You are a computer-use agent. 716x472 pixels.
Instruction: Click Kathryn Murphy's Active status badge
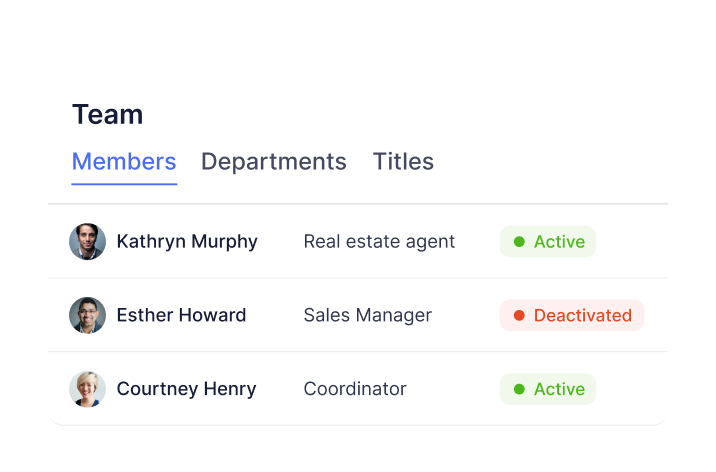pyautogui.click(x=548, y=241)
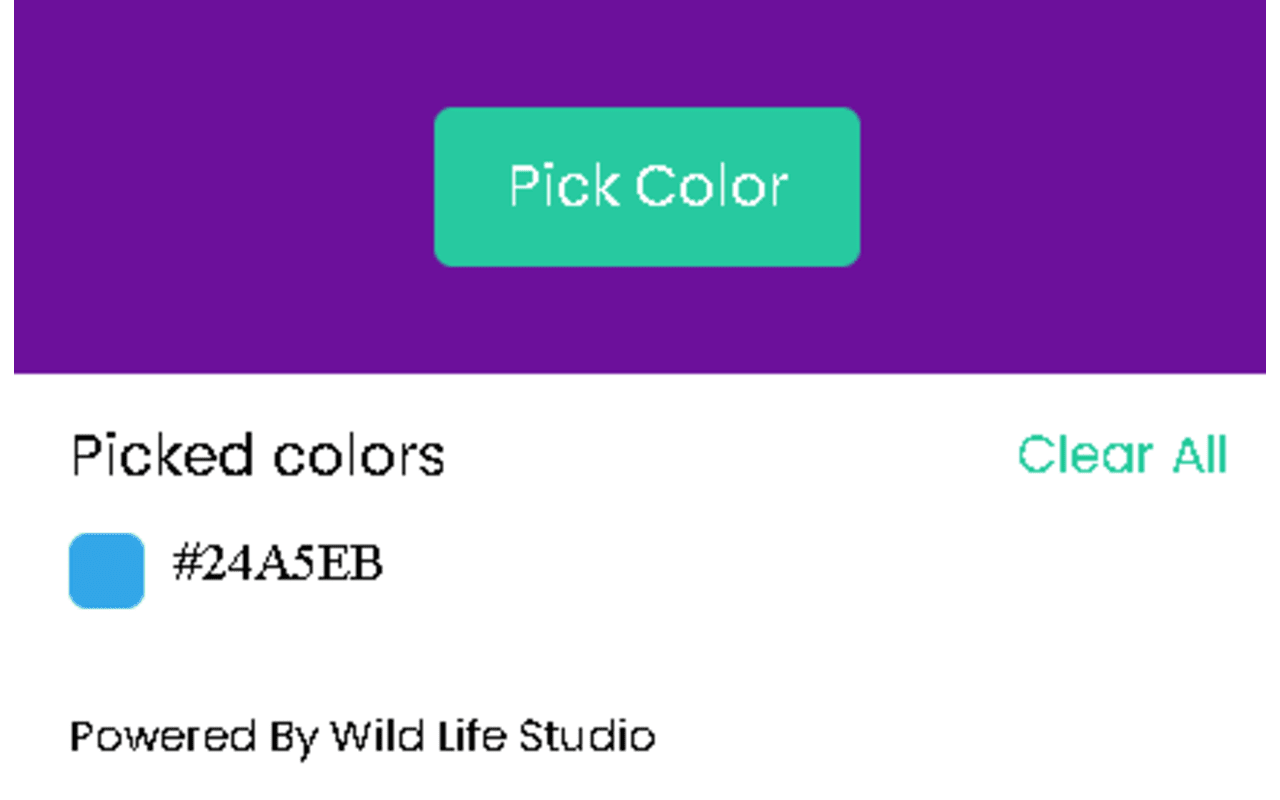The width and height of the screenshot is (1280, 800).
Task: Select the blue #24A5EB color swatch
Action: pos(106,570)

━━━━━━

### ASSIGNED TASK
Reproduce the material word for word, pictures excluded.

### RESULT OF THE TASK
You are a computer-use agent. 716x472 pixels.
Instruction: Click Kathryn Murphy's Active status badge
pyautogui.click(x=548, y=241)
The width and height of the screenshot is (1280, 800).
Task: Select the blue #24A5EB color swatch
Action: pos(106,570)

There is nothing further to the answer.